ABELE

Adversarial Black box Explainer generating Latent Exemplars

Library

ABELE-master.zip

github.com

Daniele Fadda, CNR

Developed by

National Research Council - CNR

License

GNU General Public License (GPL) v3

Main Characteristic

ABELE is a local, model-agnostic explanation method able to overcome the existing limitations of the local approaches by exploiting the latent feature space, learned through an adversarial autoencoder, for the neighborhood generation process.

Research areas

Explainable AI

Technical Categories

AI ethics Machine learning

Business Categories

Healthcare

Last updated

03.06.2021 - 16:11

Detailed Description

Language of the library: Python ≥ 3.6

Additional information: Given an image classified by a given black box model, ABELE provides an explanation for the reasons of the proposed classification. The explanation consists of two parts: (i) a set of exemplars and counter-exemplars images illustrating, respectively, instances classified with the same label and with a different label than the instance to explain, which may be visually analyzed to understand the reasons for the classification, and (ii) a saliency map highlighting the areas of the image to explain that contribute to its classification, and areas of the image that push it towards another label. ABELE is an extension of the iLORE.

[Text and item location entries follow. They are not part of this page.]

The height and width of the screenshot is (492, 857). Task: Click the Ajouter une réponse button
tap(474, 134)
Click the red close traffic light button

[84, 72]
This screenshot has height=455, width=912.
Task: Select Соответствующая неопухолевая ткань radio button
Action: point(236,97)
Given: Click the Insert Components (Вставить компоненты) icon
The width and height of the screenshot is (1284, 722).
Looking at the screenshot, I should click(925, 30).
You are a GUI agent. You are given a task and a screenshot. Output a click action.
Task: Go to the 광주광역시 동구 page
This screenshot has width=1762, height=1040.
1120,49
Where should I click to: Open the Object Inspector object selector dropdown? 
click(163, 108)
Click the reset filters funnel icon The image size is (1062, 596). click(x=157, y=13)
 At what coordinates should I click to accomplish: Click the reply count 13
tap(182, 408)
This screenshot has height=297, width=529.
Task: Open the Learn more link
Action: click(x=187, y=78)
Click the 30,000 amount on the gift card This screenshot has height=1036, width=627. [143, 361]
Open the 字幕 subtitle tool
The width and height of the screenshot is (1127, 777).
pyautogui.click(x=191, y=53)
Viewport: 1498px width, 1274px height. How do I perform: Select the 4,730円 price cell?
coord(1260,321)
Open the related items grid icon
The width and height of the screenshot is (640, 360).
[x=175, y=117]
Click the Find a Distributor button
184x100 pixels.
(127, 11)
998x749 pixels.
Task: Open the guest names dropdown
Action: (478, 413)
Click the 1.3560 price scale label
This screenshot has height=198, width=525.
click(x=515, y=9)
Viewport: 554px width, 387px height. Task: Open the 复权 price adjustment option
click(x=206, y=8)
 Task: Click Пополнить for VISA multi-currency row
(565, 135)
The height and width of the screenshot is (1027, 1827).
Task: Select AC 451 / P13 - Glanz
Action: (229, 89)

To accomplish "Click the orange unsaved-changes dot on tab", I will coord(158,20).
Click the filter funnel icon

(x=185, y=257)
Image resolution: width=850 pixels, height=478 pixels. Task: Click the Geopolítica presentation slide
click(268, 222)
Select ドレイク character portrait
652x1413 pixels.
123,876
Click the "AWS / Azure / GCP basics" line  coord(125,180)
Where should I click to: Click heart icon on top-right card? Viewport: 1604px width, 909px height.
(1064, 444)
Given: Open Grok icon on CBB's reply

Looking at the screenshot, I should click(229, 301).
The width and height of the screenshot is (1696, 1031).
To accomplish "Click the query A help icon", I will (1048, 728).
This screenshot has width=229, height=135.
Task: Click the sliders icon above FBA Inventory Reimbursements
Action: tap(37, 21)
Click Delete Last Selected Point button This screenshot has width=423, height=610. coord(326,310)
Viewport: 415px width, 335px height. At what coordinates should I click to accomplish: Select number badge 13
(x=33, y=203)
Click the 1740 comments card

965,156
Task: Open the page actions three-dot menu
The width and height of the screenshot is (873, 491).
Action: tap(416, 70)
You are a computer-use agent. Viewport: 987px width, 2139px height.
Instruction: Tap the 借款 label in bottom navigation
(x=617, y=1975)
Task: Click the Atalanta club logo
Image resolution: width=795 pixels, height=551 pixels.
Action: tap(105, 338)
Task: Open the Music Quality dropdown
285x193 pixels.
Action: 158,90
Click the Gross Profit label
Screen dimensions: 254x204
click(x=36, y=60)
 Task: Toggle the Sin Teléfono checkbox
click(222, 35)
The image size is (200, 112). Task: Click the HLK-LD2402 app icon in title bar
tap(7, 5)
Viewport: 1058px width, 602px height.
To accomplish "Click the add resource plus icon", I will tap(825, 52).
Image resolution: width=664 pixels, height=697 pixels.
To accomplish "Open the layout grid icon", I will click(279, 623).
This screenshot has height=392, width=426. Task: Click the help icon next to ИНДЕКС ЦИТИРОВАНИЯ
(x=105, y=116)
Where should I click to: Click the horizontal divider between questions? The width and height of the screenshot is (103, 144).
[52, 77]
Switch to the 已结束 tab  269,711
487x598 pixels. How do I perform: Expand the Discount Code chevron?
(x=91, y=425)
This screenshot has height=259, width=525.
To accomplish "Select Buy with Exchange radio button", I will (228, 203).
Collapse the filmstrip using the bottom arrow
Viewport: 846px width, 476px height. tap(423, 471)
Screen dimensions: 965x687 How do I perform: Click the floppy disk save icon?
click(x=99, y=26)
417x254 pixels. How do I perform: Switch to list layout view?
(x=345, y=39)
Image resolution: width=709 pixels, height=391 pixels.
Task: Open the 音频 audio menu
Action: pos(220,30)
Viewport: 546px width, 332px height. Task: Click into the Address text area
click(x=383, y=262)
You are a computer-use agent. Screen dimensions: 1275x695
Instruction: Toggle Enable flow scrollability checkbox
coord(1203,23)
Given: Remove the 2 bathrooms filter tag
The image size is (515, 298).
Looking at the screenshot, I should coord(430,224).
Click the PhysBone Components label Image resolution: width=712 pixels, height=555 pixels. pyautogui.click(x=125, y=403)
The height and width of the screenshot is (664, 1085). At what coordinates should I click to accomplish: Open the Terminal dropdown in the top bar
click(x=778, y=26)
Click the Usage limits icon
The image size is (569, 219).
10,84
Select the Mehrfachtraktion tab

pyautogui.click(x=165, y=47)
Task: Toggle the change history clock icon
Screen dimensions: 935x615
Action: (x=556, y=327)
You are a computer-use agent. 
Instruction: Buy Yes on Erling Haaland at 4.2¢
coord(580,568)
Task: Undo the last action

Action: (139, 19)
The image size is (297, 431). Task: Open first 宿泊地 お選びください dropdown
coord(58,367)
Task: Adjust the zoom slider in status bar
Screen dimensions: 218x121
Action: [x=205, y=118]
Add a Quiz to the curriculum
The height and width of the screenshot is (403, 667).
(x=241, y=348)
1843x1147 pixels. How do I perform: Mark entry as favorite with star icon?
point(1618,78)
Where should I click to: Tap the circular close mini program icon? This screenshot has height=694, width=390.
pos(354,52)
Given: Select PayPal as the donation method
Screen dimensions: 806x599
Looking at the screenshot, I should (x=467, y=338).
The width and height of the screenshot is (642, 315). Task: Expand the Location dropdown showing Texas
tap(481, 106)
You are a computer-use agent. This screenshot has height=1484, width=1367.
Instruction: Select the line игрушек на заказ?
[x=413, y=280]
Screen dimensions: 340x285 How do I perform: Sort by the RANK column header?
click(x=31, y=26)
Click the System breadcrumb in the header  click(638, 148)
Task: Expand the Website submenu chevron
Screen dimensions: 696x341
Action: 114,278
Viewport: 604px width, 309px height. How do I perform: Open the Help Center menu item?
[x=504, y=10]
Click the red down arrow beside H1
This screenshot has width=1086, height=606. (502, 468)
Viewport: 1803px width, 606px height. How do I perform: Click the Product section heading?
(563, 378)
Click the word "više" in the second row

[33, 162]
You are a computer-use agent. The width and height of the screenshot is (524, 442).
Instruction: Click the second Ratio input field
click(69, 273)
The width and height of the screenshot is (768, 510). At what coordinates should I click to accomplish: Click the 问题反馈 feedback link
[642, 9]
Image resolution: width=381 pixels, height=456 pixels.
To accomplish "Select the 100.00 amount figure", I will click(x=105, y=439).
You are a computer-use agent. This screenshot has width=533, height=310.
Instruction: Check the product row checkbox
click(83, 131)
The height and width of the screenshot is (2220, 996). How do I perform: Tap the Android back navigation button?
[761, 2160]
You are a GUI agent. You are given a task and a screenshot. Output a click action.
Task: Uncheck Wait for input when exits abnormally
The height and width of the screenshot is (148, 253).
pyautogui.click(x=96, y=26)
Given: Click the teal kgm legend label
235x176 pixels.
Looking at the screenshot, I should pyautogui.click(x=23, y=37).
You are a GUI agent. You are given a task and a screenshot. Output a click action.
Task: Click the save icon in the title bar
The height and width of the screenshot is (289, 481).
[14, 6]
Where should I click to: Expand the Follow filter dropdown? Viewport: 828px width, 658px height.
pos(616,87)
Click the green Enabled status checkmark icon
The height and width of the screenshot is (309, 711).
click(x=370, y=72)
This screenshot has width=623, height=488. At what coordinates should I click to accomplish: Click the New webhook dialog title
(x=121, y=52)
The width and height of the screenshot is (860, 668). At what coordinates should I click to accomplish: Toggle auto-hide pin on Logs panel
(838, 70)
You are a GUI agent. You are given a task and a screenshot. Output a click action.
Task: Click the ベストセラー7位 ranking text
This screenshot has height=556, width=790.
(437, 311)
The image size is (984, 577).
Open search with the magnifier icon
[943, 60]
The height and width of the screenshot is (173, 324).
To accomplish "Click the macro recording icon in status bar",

The software package contains a reference to external public datasets: - mnist - cifar - fashion. Black boxes demonstrated in the library: - RF - Keras CNN - ResNet

Trustworthy AI

The explanation layer implemented in ABELE is intended to augment the trust and confidence of the analyst towards AI-based decision support systems. In particular, for black-box decision systems, the system may improve the insight of the analyst on the internal strategy of the AI algorithm.

GDPR Requirements

The method provides an explanator capable of creating an explanation in the form of augmented images. This approach addresses the "explicability" requirement of the GDPR, where a requirement is fixed for automated decision processes that have an impact on humans.